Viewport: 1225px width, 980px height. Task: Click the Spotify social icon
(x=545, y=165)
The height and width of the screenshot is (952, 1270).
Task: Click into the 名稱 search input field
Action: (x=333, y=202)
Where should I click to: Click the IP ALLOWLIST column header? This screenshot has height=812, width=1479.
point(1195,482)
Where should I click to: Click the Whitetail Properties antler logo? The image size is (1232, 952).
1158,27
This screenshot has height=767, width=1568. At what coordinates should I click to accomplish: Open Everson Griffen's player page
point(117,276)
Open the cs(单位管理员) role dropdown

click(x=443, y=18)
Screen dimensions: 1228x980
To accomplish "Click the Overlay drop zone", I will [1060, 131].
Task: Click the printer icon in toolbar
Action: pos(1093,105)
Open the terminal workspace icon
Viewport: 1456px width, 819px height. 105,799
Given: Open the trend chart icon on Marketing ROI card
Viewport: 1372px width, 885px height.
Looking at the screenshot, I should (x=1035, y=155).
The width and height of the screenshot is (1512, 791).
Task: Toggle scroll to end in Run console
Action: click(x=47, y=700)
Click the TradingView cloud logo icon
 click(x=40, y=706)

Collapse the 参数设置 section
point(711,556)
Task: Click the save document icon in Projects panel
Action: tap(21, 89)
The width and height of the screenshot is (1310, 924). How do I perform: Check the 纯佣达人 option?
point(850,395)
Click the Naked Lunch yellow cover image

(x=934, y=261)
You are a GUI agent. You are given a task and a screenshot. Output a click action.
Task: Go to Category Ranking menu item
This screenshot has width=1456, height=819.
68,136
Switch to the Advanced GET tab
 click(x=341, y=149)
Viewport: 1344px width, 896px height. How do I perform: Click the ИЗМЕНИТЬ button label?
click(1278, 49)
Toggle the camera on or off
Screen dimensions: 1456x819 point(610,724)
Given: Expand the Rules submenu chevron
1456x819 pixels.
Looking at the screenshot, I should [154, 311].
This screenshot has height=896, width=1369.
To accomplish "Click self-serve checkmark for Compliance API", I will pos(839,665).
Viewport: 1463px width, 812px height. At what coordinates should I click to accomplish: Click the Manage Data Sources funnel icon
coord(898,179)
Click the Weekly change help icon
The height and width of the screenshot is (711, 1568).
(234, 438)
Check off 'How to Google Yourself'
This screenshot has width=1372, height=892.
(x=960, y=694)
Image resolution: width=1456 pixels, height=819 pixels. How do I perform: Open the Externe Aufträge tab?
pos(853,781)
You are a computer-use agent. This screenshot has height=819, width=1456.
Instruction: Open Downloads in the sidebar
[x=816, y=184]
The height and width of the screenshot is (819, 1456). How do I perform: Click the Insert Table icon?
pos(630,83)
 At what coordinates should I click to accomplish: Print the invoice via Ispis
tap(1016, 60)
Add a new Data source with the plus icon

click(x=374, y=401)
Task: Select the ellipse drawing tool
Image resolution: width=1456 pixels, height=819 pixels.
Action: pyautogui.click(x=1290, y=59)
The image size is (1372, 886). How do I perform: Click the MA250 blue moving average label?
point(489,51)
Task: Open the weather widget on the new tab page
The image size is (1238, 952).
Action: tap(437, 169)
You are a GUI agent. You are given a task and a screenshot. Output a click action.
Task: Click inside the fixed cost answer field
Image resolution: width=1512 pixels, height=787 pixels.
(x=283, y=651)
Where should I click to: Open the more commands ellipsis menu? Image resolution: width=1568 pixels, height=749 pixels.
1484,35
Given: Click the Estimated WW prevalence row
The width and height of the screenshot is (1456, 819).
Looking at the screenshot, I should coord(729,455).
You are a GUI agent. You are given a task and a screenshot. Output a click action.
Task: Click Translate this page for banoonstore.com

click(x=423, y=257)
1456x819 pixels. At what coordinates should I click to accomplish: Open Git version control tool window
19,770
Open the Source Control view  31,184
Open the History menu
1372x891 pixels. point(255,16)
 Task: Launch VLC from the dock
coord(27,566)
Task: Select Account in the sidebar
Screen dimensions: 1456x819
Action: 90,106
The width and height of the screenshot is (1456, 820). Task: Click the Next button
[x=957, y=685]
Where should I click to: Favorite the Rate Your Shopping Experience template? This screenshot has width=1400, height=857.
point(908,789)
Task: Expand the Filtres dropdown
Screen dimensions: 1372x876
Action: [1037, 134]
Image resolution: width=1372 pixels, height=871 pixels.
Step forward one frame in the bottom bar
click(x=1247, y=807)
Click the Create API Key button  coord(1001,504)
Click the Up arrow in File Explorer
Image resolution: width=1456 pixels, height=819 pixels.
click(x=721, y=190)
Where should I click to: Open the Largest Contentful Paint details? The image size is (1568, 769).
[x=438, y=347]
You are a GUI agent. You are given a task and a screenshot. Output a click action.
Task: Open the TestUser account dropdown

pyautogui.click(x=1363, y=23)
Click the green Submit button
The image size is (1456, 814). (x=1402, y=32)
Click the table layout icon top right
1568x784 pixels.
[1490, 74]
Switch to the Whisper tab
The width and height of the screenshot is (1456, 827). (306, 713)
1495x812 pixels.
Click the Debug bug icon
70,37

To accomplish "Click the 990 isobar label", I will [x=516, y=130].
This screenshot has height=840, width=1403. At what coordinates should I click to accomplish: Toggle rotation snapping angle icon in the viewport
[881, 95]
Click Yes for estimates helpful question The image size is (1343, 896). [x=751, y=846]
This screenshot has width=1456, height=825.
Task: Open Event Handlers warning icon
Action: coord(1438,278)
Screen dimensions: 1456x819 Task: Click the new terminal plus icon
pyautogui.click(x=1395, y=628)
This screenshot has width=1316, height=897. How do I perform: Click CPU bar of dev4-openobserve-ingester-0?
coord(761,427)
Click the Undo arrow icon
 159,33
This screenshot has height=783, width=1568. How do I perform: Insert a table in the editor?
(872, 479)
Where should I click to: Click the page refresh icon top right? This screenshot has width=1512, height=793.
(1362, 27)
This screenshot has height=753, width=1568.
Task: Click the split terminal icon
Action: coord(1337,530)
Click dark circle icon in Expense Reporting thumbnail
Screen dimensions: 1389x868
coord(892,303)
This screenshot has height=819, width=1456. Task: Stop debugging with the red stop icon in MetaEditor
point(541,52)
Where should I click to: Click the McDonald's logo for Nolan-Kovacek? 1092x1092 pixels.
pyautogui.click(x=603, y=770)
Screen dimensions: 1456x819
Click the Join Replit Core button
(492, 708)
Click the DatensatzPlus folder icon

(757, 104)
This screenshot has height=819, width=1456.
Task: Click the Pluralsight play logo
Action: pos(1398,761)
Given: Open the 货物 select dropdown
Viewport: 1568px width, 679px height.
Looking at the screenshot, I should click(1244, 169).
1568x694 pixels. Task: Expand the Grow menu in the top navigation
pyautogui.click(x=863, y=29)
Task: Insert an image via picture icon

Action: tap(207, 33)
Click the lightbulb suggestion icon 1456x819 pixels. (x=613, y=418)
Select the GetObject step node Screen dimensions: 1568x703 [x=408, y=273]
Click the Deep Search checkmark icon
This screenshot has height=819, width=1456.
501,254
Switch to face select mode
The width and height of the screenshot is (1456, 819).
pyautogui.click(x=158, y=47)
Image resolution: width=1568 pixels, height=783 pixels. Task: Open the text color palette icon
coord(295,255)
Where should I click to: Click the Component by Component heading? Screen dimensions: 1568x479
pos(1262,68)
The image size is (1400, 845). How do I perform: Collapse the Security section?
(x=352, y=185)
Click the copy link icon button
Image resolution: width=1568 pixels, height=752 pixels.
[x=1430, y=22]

----------------------------------------

Using the records above, set down exactly the lines from the one with "Click the Create" through the one with "1495x812 pixels.", inclusive, and nothing more.

Click the Create API Key button  coord(1001,504)
Click the Up arrow in File Explorer
Image resolution: width=1456 pixels, height=819 pixels.
click(x=721, y=190)
Where should I click to: Open the Largest Contentful Paint details? The image size is (1568, 769).
[x=438, y=347]
You are a GUI agent. You are given a task and a screenshot. Output a click action.
Task: Open the TestUser account dropdown

pyautogui.click(x=1363, y=23)
Click the green Submit button
The image size is (1456, 814). (x=1402, y=32)
Click the table layout icon top right
1568x784 pixels.
[1490, 74]
Switch to the Whisper tab
The width and height of the screenshot is (1456, 827). (306, 713)
1495x812 pixels.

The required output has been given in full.